## Data shown

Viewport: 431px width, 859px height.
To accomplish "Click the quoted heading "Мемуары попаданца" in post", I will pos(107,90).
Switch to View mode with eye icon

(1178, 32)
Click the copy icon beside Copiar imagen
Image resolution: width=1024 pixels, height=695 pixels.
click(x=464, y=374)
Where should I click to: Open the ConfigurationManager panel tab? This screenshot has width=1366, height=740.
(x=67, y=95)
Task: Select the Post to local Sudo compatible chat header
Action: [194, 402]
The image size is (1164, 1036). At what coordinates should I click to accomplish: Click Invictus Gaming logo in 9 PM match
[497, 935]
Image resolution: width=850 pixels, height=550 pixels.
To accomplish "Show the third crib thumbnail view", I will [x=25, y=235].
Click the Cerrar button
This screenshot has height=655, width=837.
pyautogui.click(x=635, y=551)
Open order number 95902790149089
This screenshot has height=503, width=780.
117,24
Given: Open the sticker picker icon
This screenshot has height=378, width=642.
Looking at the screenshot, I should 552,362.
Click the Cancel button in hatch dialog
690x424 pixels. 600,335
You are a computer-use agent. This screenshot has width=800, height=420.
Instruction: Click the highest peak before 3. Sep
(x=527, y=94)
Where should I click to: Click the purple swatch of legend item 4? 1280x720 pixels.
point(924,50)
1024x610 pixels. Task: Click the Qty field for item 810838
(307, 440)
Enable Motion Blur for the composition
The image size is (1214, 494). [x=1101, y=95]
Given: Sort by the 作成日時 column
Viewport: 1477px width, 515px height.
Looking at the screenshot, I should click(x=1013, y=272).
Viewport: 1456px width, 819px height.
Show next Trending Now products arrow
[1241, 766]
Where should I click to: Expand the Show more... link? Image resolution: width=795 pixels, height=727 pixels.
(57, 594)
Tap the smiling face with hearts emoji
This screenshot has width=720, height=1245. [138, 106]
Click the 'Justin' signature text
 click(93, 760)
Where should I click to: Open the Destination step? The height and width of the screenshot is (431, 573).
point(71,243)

## Activity
All of the entries above should be written out verbatim.

## Result for this exercise
Viewport: 431px width, 859px height.
To accomplish "Click the quoted heading "Мемуары попаданца" in post", I will pos(107,90).
Switch to View mode with eye icon

(1178, 32)
Click the copy icon beside Copiar imagen
Image resolution: width=1024 pixels, height=695 pixels.
click(x=464, y=374)
Where should I click to: Open the ConfigurationManager panel tab? This screenshot has width=1366, height=740.
(x=67, y=95)
Task: Select the Post to local Sudo compatible chat header
Action: [194, 402]
The image size is (1164, 1036). At what coordinates should I click to accomplish: Click Invictus Gaming logo in 9 PM match
[497, 935]
Image resolution: width=850 pixels, height=550 pixels.
To accomplish "Show the third crib thumbnail view", I will [x=25, y=235].
Click the Cerrar button
This screenshot has height=655, width=837.
pyautogui.click(x=635, y=551)
Open order number 95902790149089
This screenshot has height=503, width=780.
117,24
Given: Open the sticker picker icon
This screenshot has height=378, width=642.
Looking at the screenshot, I should 552,362.
Click the Cancel button in hatch dialog
690x424 pixels. 600,335
You are a computer-use agent. This screenshot has width=800, height=420.
Instruction: Click the highest peak before 3. Sep
(x=527, y=94)
Where should I click to: Click the purple swatch of legend item 4? 1280x720 pixels.
point(924,50)
1024x610 pixels. Task: Click the Qty field for item 810838
(307, 440)
Enable Motion Blur for the composition
The image size is (1214, 494). [x=1101, y=95]
Given: Sort by the 作成日時 column
Viewport: 1477px width, 515px height.
Looking at the screenshot, I should click(x=1013, y=272).
Viewport: 1456px width, 819px height.
Show next Trending Now products arrow
[1241, 766]
Where should I click to: Expand the Show more... link? Image resolution: width=795 pixels, height=727 pixels.
(57, 594)
Tap the smiling face with hearts emoji
This screenshot has width=720, height=1245. [138, 106]
Click the 'Justin' signature text
 click(93, 760)
Where should I click to: Open the Destination step? The height and width of the screenshot is (431, 573).
point(71,243)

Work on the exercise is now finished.